Pozycja Chin na rynku motoryzacyjnym stale rośnie. Dobrym tego dowodem mogą być dane eksportu opublikowane przez dotychczasowego lidera zestawienia, Japonię, oraz Państwo Środka. Zgodnie z najnowszymi wynikami Japońskiego Stowarzyszenia Producentów Samochodów eksport pojazdów z Japonii w pierwszym półroczu tego roku wyniósł 2,02 mln pojazdów. W porównaniu z analogicznym okresem w roku poprzednim oznacza to wzrost o 17 proc.
Jeśli jednak wierzyć wynikom opublikowanym przez Chińskie Stowarzyszenie Producentów Samochodów, Państwo Środka zdetronizowało pod tym względem Kraj Kwitnącej Wiśni. Według chińskich danych w ciągu pierwszych sześciu miesięcy udało się wyeksportować 2,34 mln pojazdów. W porównaniu z analogicznym okresem roku poprzedniego jest to wzrost o 77 proc.
Tak gwałtowny wzrost eksportu samochodów z Chin napędzany miał być przede wszystkim rosnącym popytem na hybrydy typu plug-in i auta elektryczne - podaje Automotive News Europe.
Biorąc pod uwagę przewidywania ekspertów taki obrót spraw nie powinien być zaskoczeniem, ale z drugiej strony powinien jasno wskazywać, że producenci z Japonii, i innych krajów, mają powody, by obawiać się chińskiej konkurencji. Zaledwie kilka dni wcześniej CNBC powoływało się na raport Moody's Analytic, w którym stwierdzono, że Chiny są na dobrej drodze, by do końca roku wyprzedzić w tym zestawieniu Japonię.

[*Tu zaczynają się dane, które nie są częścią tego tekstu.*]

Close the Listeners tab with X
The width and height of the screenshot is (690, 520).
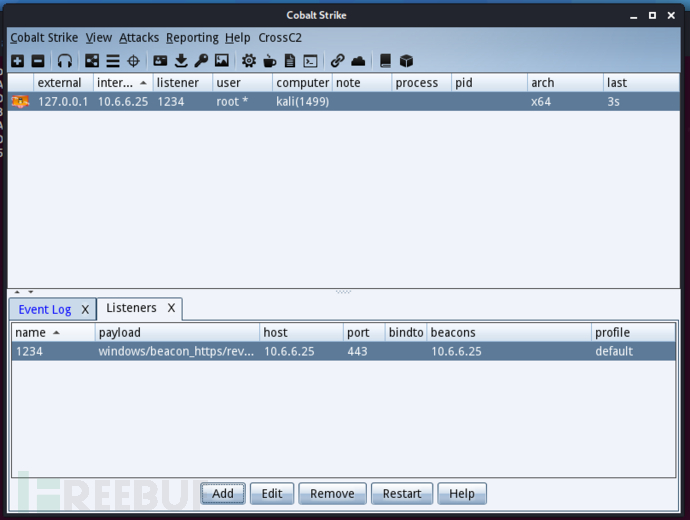pyautogui.click(x=171, y=309)
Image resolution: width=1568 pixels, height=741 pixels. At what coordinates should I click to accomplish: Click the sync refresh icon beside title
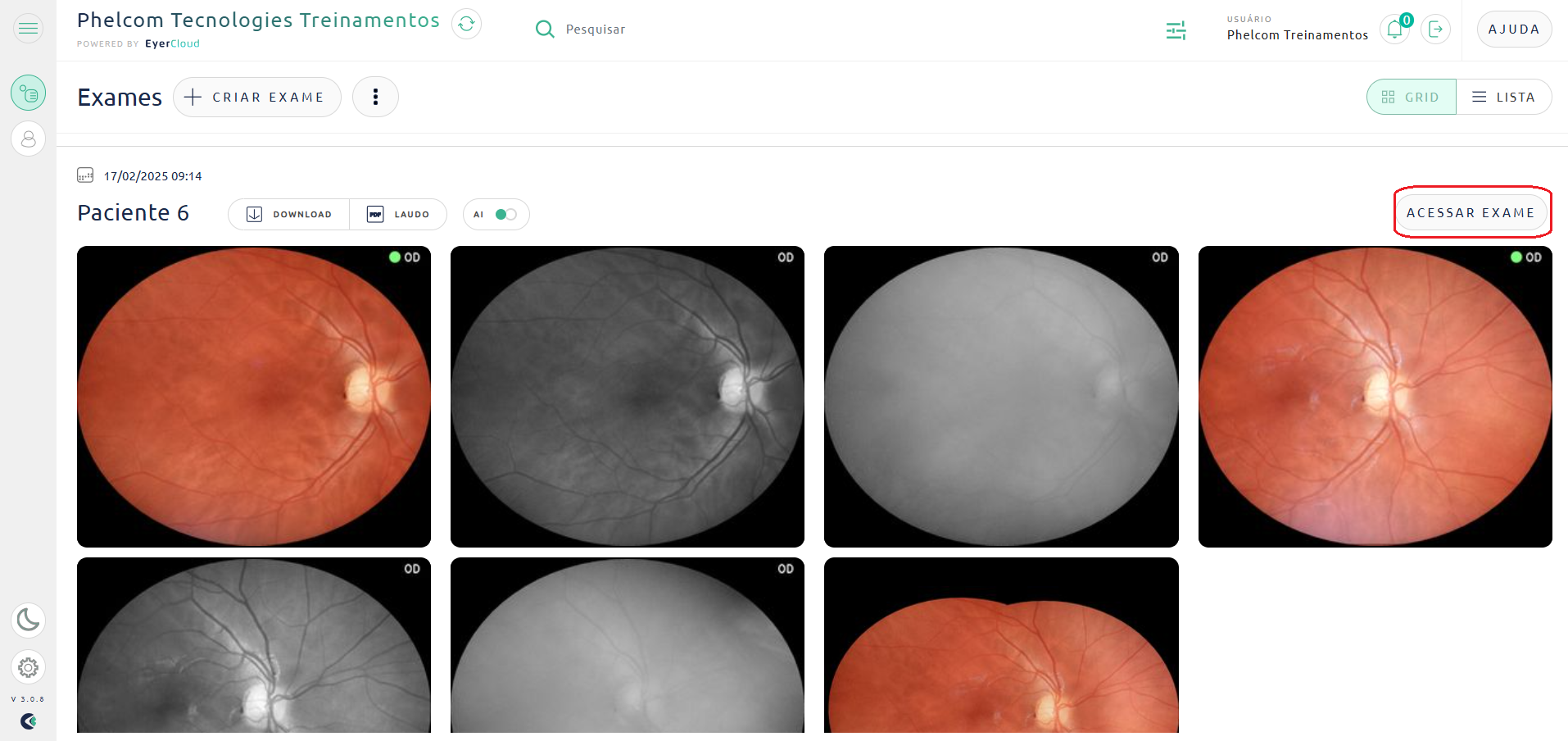(466, 24)
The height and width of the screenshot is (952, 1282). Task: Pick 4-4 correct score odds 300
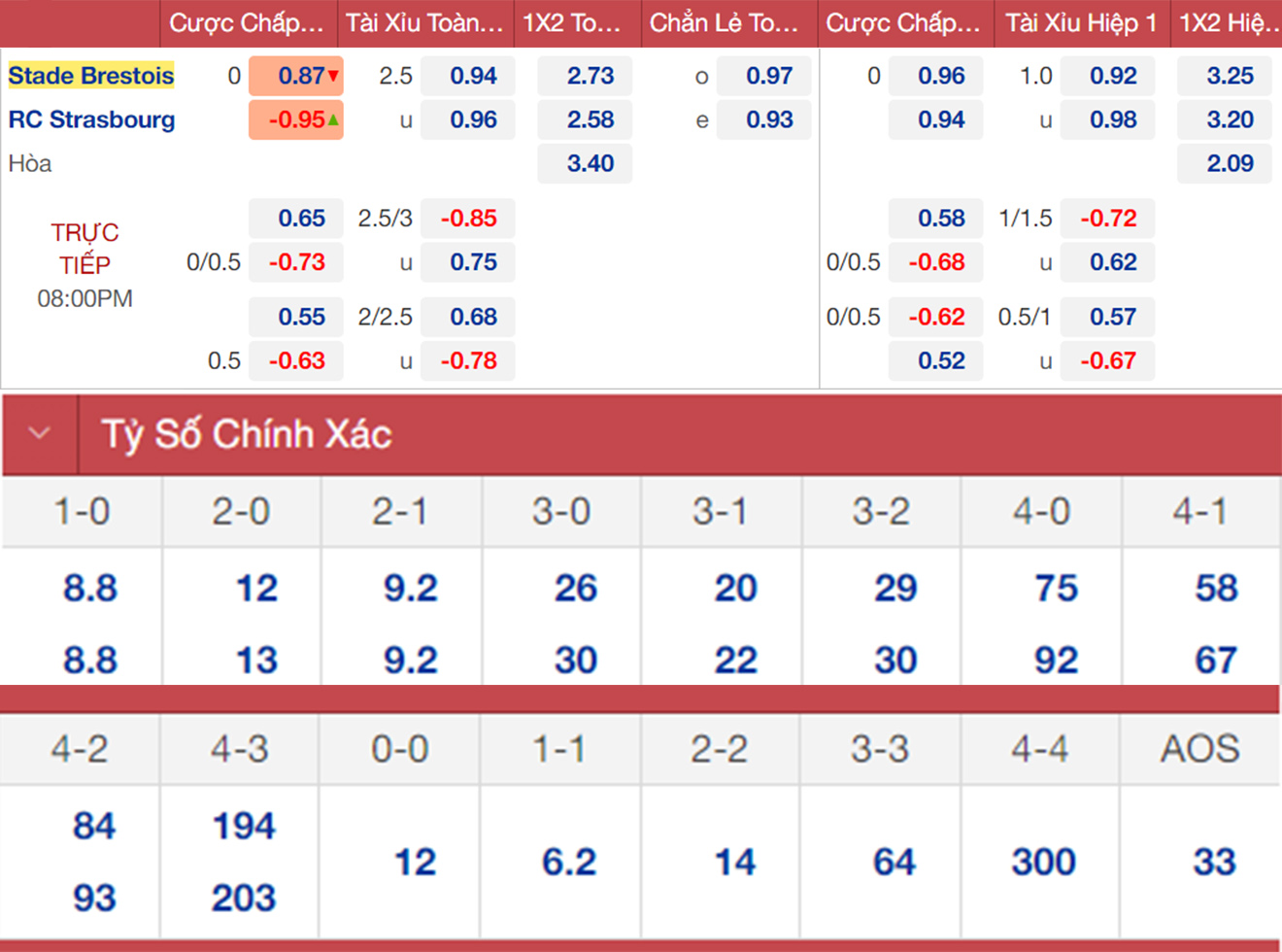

Zdaniem ekspertów Moody’s atutami Chin są surowce i niskie koszty produkcji samochodów. Państwo Środka może pochwalić się przewagą konkurencyjną, jeśli chodzi o produkcję ogniw litowo-jonowych, między innymi dlatego, że Chiny zaspokajają połowę światowego zapotrzebowania na lit. O tym problemie pisaliśmy już jakiś czas temu. Przypomnijmy, zdaniem ekspertów z Benchmark Mineral Inteligence tylko do 2030 roku popyt na lit wzrośnie aż pięciokrotnie. Problem krajów zachodnich polega na tym, że aż 60 proc. tego surowca wytwarzanych jest właśnie w Chinach.
Samochody z Chin są coraz popularniejsze również w Europie. Wpływ na to mają oczywiście zbliżające się zakazy sprzedaży samochodów spalinowych (w Unii Europejskiej, Wielkiej Brytanii czy Norwegii). Wyraźnie świadczy o tym fakt, że w zestawieniu na najchętniej kupowane samochody elektryczne w Szwecji w lipcu zwyciężył BYD Atto 3. Mało tego, jeśli uwzględnimy również samochody z silnikami spalinowymi, okaże się, że chiński model pod względem zainteresowania przegrał jedynie z Volvo XC60.
Jeśli więc producenci z Japonii i innych krajów, szeroko rozumianego "świata zachodniego" chcą obronić swoją pozycję przed Chińczykami, muszą podjąć konkretne kroki. Thierry Pieton, dyrektor finansowy koncernu Renault stwierdził niedawno, że najlepszym sposobem na skuteczną walkę z konkurencją jest obniżenie własnych kosztów produkcji. W związku z tym od 2027 roku koszty produkcji samochodów elektrycznych mają zostać obniżone o 40 proc.